My horse has problems with his ears due to him being abused at an earlier time in his life. I was taught to put the halter around the horse's neck but it's almost impossible to get the bridle on without one..it does bother me when people leave the halter on without a reason..it really is quite easy when you don't have a horse that swings its head.
_Posted via Mobile Device_


----------



## iloverains (Apr 1, 2011)

Not a problem, was a little tricky to understand 

and mom2pride and usandpets - I would agree, but I have had some 'trouble' horses, ones that don't want the bit in and ones afraid of their ears being touched. Leaving the halter on just gives you a little more control. 
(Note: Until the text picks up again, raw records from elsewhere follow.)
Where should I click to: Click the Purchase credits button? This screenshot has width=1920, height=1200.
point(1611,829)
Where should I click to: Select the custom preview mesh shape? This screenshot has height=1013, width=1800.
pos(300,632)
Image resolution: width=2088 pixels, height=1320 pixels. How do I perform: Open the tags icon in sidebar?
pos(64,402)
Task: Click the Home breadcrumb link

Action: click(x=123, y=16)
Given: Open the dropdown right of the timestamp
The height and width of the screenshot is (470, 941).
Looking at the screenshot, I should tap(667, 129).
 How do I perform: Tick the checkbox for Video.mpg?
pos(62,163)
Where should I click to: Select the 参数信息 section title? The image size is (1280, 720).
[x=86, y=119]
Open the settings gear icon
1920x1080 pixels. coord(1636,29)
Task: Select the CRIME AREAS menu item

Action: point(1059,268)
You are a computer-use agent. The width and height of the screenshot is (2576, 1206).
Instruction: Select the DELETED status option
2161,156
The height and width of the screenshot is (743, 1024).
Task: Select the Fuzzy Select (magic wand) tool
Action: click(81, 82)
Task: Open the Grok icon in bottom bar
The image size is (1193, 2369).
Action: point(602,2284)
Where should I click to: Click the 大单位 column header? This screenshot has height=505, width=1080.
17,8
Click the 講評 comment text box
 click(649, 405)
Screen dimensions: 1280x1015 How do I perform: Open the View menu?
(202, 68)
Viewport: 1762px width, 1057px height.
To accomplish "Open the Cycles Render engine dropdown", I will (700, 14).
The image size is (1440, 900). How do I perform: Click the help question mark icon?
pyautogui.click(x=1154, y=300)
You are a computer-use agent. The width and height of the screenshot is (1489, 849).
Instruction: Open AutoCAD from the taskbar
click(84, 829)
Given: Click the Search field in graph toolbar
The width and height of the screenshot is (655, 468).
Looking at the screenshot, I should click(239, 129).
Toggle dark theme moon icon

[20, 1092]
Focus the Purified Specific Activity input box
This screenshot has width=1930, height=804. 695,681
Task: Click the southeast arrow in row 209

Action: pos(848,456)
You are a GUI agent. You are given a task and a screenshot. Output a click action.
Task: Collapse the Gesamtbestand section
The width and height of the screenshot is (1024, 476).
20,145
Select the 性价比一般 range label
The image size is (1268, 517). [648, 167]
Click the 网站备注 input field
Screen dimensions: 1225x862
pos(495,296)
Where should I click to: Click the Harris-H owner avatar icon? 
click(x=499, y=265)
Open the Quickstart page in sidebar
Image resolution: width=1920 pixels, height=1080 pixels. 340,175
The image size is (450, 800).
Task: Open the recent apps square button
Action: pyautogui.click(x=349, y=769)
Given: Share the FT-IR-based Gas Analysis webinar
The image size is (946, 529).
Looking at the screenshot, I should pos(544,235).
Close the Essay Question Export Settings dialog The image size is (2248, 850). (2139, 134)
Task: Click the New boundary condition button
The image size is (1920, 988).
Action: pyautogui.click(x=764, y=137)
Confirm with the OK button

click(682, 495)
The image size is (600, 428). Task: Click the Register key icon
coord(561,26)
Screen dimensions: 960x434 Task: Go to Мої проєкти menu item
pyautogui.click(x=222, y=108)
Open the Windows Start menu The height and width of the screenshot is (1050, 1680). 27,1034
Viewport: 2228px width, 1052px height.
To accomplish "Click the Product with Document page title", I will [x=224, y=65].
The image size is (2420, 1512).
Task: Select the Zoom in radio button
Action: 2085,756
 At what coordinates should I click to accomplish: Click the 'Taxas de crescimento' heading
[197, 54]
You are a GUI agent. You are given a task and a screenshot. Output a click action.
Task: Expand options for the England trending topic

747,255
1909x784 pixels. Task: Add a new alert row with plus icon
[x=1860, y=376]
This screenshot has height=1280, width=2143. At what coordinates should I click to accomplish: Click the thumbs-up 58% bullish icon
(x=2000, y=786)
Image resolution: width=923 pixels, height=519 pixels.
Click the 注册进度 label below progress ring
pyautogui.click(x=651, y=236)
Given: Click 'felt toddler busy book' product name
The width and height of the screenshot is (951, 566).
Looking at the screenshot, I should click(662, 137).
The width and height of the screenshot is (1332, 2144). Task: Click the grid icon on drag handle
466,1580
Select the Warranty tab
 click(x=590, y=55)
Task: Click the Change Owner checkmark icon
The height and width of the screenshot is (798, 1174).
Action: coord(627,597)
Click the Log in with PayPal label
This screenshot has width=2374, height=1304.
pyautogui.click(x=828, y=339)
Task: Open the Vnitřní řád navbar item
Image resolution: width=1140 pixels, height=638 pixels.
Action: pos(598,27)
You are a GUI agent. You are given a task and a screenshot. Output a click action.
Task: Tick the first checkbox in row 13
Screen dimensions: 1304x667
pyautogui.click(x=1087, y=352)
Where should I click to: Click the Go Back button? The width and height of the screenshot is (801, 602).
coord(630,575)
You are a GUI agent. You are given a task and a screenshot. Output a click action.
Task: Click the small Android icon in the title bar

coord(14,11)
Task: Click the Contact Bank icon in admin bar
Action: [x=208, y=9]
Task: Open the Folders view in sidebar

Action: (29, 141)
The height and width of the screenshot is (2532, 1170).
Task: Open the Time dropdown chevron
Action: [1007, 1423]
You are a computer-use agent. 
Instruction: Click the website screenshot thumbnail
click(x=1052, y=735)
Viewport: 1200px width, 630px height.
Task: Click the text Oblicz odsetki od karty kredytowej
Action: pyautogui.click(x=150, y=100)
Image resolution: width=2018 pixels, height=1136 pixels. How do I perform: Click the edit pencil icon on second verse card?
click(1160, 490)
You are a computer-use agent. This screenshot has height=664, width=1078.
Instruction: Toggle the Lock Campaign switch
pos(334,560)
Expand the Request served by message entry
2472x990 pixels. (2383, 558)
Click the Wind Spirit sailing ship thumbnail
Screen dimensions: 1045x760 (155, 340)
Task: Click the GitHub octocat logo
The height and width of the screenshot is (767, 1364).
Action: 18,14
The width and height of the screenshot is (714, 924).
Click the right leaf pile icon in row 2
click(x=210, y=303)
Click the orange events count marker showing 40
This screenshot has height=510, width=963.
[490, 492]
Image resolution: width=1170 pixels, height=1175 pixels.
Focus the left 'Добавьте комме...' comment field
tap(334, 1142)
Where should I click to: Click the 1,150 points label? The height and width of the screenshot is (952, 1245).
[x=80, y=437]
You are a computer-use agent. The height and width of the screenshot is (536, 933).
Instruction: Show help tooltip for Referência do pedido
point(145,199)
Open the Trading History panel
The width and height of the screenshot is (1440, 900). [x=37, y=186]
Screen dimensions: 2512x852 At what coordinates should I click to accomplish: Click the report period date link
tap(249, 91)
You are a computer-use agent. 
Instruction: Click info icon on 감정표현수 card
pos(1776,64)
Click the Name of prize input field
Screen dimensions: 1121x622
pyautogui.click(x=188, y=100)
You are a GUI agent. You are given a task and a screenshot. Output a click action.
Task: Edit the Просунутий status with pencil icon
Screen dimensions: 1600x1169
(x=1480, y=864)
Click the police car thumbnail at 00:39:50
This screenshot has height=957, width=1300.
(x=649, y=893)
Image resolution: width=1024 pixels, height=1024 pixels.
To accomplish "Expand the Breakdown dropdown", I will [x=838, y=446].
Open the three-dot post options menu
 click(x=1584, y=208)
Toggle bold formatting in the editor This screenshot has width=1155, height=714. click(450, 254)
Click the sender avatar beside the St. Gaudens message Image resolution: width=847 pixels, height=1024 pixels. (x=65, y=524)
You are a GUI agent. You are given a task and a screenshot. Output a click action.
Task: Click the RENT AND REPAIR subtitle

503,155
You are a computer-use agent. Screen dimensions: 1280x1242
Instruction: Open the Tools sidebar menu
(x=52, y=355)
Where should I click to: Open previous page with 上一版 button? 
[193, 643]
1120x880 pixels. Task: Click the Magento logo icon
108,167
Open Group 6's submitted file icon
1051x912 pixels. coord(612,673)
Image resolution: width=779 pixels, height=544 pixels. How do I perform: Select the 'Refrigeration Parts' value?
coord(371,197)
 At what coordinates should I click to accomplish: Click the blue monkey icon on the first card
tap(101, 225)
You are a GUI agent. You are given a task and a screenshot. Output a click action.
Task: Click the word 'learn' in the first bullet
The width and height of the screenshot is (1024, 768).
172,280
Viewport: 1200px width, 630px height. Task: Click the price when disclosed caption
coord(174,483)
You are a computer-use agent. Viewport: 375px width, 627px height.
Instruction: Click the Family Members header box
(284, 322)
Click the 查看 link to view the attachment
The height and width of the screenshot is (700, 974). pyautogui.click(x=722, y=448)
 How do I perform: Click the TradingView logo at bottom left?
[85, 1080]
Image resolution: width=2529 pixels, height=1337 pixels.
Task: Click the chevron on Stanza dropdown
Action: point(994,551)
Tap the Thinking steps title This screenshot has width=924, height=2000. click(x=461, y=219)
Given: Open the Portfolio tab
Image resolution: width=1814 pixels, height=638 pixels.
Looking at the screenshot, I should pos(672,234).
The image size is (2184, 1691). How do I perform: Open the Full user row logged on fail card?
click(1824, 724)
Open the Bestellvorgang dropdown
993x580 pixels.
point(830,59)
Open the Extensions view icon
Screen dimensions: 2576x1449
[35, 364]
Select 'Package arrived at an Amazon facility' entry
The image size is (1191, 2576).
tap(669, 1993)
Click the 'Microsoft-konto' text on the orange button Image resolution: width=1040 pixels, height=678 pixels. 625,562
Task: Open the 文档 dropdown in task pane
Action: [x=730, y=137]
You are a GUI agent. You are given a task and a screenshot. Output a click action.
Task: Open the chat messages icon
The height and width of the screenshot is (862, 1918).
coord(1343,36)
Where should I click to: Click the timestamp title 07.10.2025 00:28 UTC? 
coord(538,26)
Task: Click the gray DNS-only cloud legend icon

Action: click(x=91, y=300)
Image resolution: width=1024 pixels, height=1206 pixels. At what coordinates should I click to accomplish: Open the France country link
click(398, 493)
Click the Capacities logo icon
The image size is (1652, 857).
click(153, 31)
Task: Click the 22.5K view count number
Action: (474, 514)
Especially when it's a 'know it all' young stallion that thinks his hot stuff and wants the mares over in the back paddock that does not want the bit in


----------



## WesternBella (Jan 7, 2012)

LOL! I know the type.. I feel bad for him because it's mostly a fear but now I'm just so fed up with it..he gets me worked up haha
_Posted via Mobile Device_


----------



## usandpets (Jan 1, 2011)

On those type of horses, ones with problems/lack of training, wouldn't it be better to leave it on? Wouldn't you have the same problem taking the bridle off and putting the halter back on?
_Posted via Mobile Device_


----------



## WesternBella (Jan 7, 2012)

It's not something I will do everytime but it is definitely something helpful for when I do shows or ride with other people..I am doing a photoshoot type thing so it will be helpful then 

And as for getting it back on, my horse is better with that because I don't have to touch his ears to do so.
_Posted via Mobile Device_


----------



## usandpets (Jan 1, 2011)

WesternBella said:


> My horse has problems with his ears due to him being abused at an earlier time in his life. I was taught to put the halter around the horse's neck but it's almost impossible to get the bridle on without one..it does bother me when people leave the halter on without a reason..it really is quite easy when you don't have a horse that swings its head.
> _Posted via Mobile Device_


Why not desensitize his ears to being touched and teach him to lower and give you his head to be bridled? 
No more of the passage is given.